◆ Extracted entries:

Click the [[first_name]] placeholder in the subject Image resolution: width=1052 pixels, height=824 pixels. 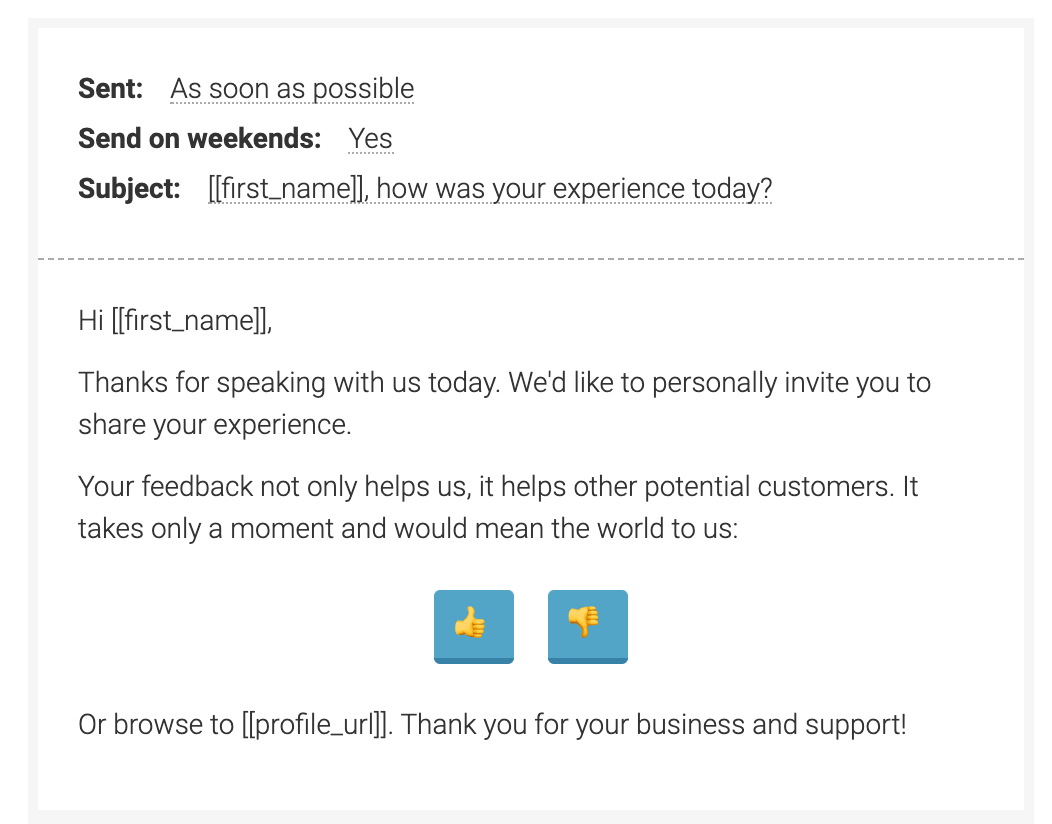[x=288, y=189]
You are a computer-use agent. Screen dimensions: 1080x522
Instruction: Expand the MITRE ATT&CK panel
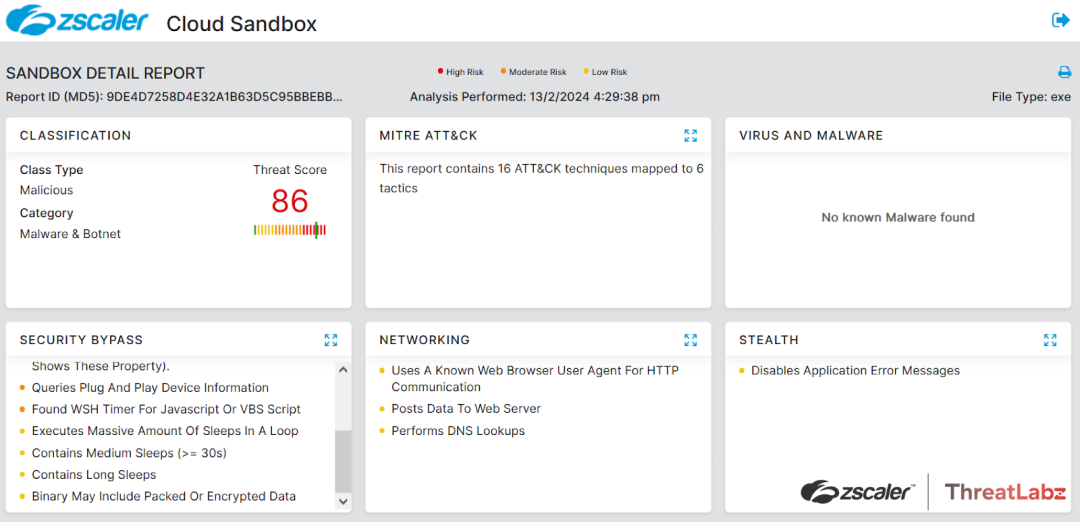pos(690,135)
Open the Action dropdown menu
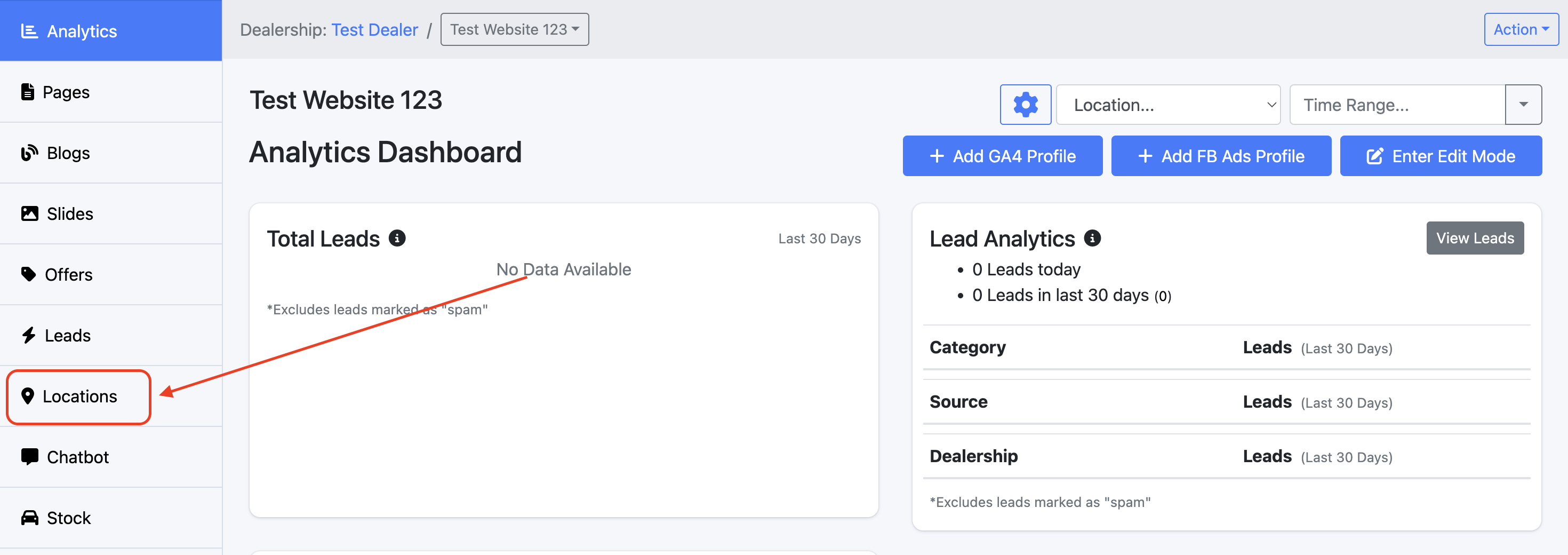Viewport: 1568px width, 555px height. pos(1521,29)
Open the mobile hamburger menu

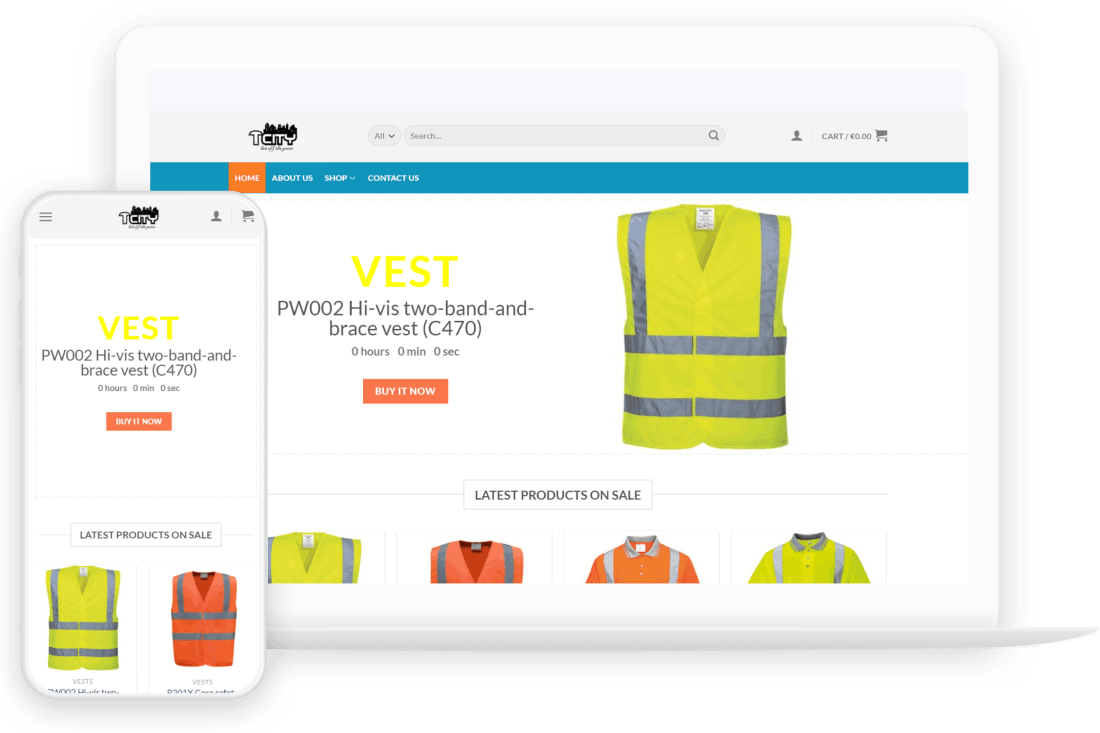[46, 217]
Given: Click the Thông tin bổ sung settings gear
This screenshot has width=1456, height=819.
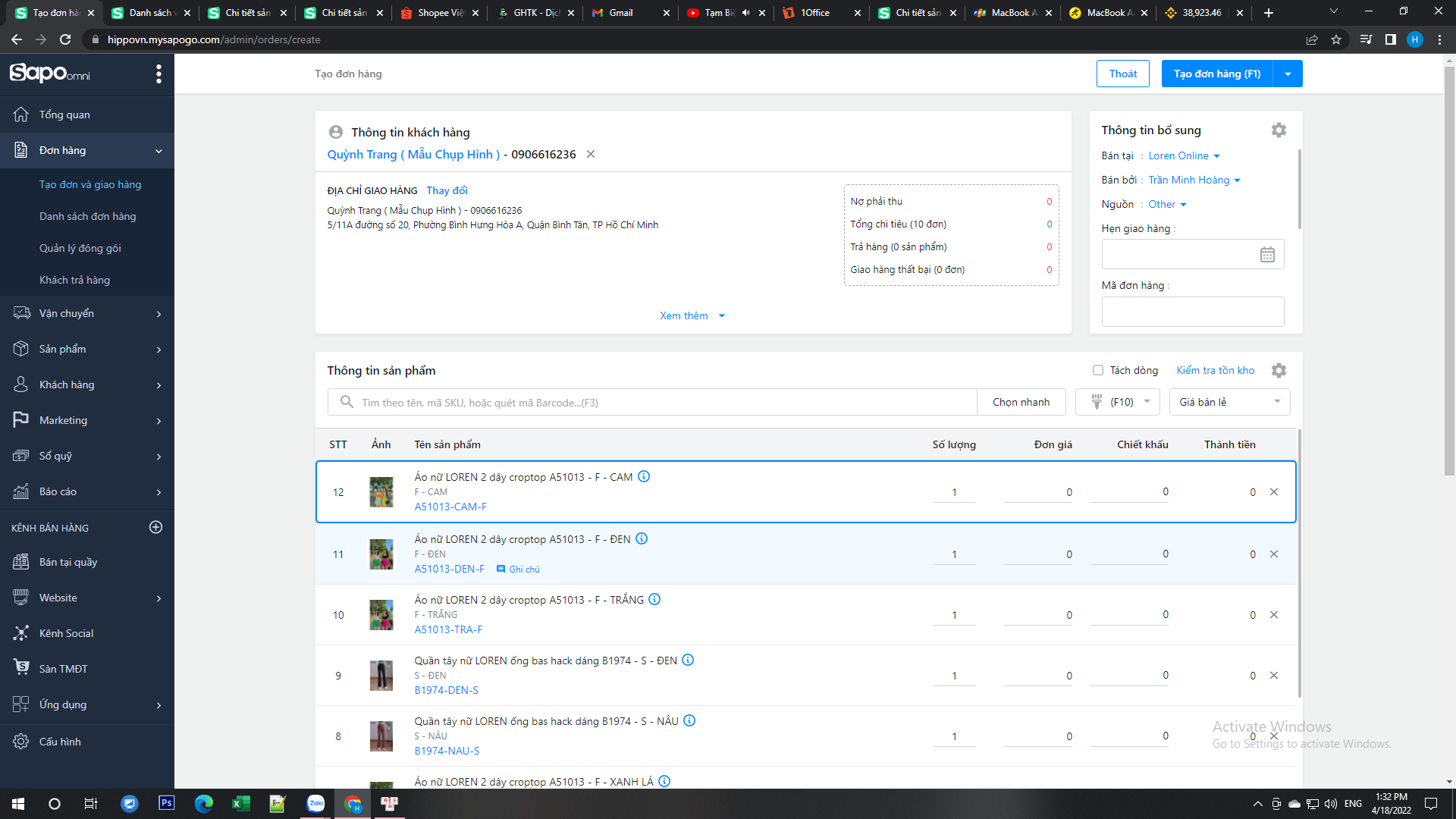Looking at the screenshot, I should 1279,130.
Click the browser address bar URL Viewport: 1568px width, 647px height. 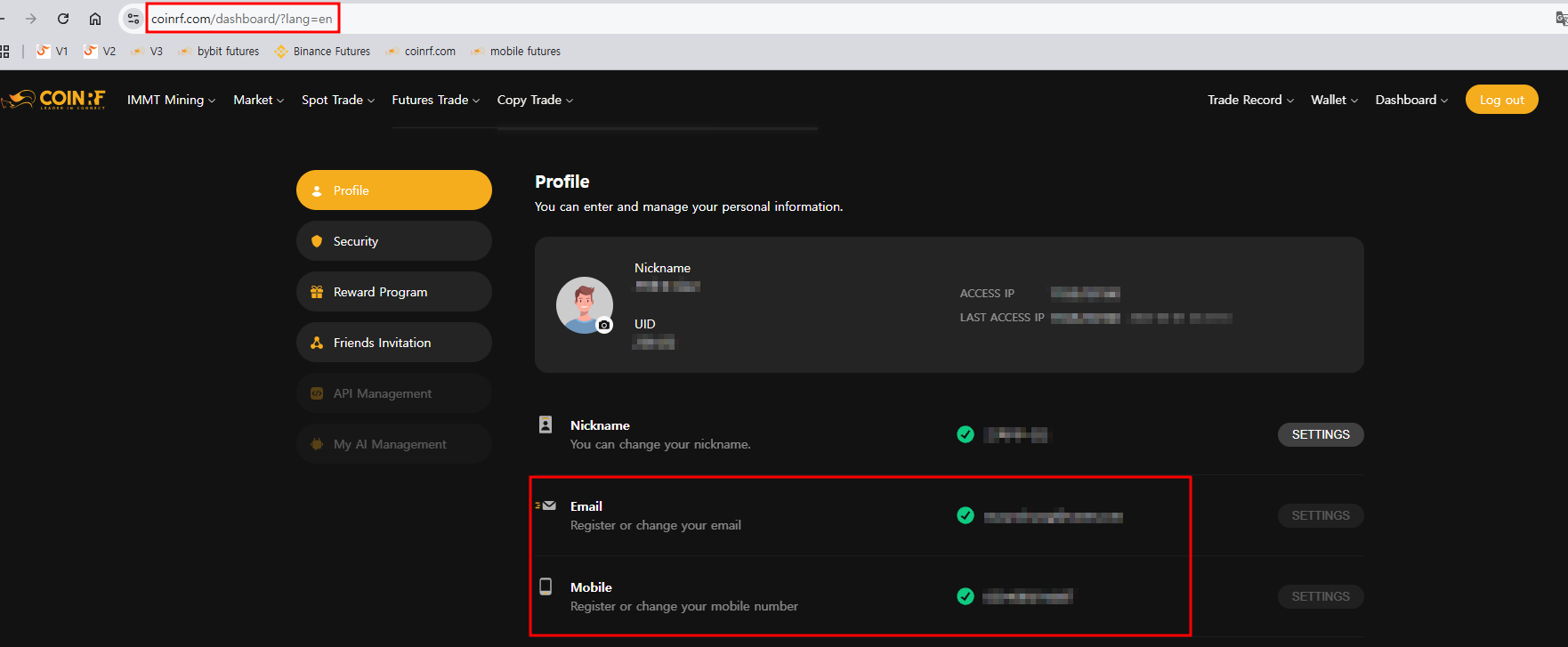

◆ Given task: Rename "menu" to "list" in the part of the material that opens with the line containing "Open the Action dropdown menu" and closes with the end of the material, and return only those lines with nothing else altered. Leave the pictures out of your answer.

◆ Output of the task:
Open the Action dropdown list
Viewport: 1568px width, 555px height. pos(1521,29)
Open the mobile hamburger list

[46, 217]
Given: Click the Thông tin bổ sung settings gear
This screenshot has width=1456, height=819.
Looking at the screenshot, I should 1279,130.
Click the browser address bar URL Viewport: 1568px width, 647px height. 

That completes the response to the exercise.